▶ **Given problem**:
In the counseling reply, why does Cristy invite the reader to phone her? Explain in one to three sentences.

── Excerpted text

I'm so sorry for the situation you are in.

Her exit does sound traumatic/dramatic. You mentioned that your appearance is intimidating and that she feared what you might do to her or yourself. Is this your assumption or did she say these things? How do you know she was afraid to express her feelings and concerns? How does ending up in handcuffs the night you received the email with the separation agreement play into all of this?

You are at a very fragile point in this relationship and it would be extremely helpful to know what your next move should be. Feel free to give me a call at 303-444-7004 to discuss how we can best help you determine what to do next.

Cristy

Resource Coordinator
The Divorce Busting Center
303-444-7004


Thank you for the offer, Cristy. I'll consider it.

────
── Supplied data

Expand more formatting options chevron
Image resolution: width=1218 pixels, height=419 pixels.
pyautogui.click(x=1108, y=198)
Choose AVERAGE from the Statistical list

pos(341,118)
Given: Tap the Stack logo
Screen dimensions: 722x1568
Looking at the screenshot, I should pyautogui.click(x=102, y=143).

────
── Supplied data

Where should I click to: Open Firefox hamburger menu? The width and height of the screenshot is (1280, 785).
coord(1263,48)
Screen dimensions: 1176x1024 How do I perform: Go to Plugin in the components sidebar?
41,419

────
── Supplied data

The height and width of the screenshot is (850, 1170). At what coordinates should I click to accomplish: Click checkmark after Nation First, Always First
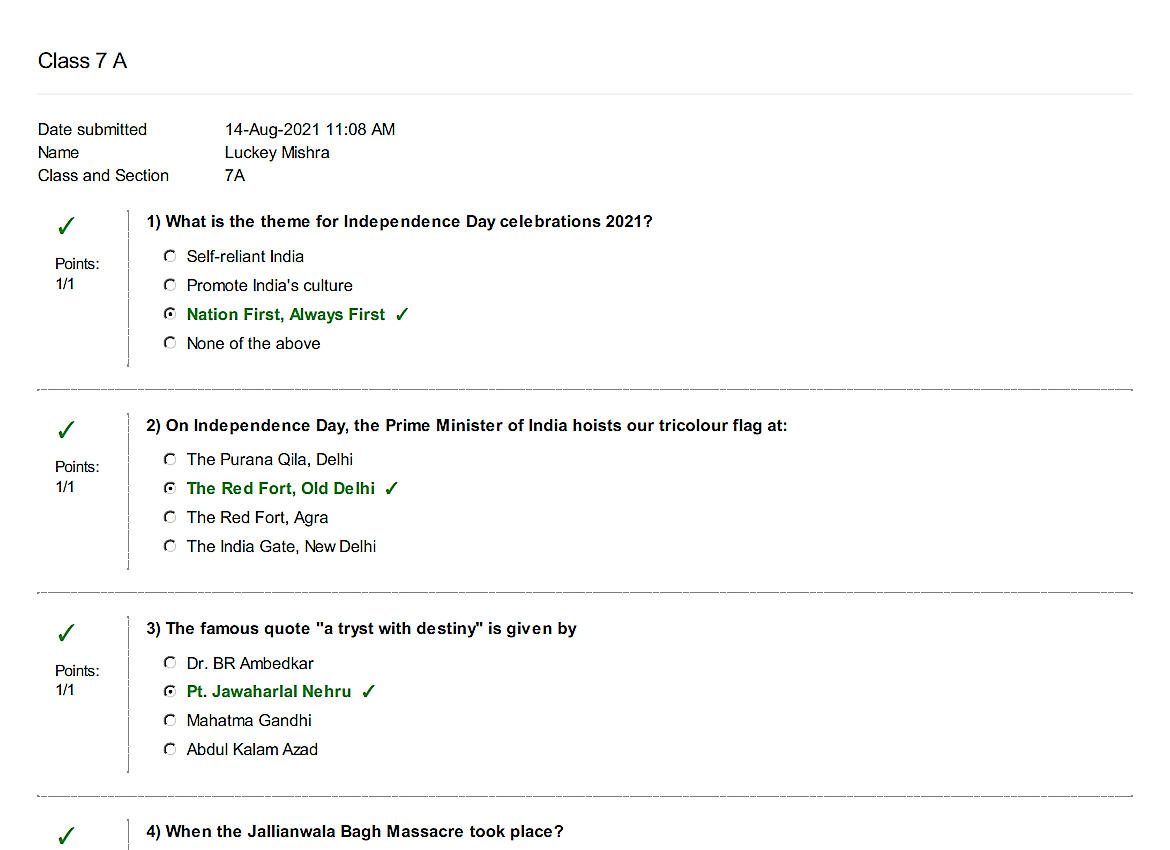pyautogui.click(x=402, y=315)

────

▶ **Finished answer**:
Cristy says the reader is at a very fragile point in the relationship and that knowing the next move would be extremely helpful. She offers a call at 303-444-7004 to discuss how the center can best help the reader determine what to do next.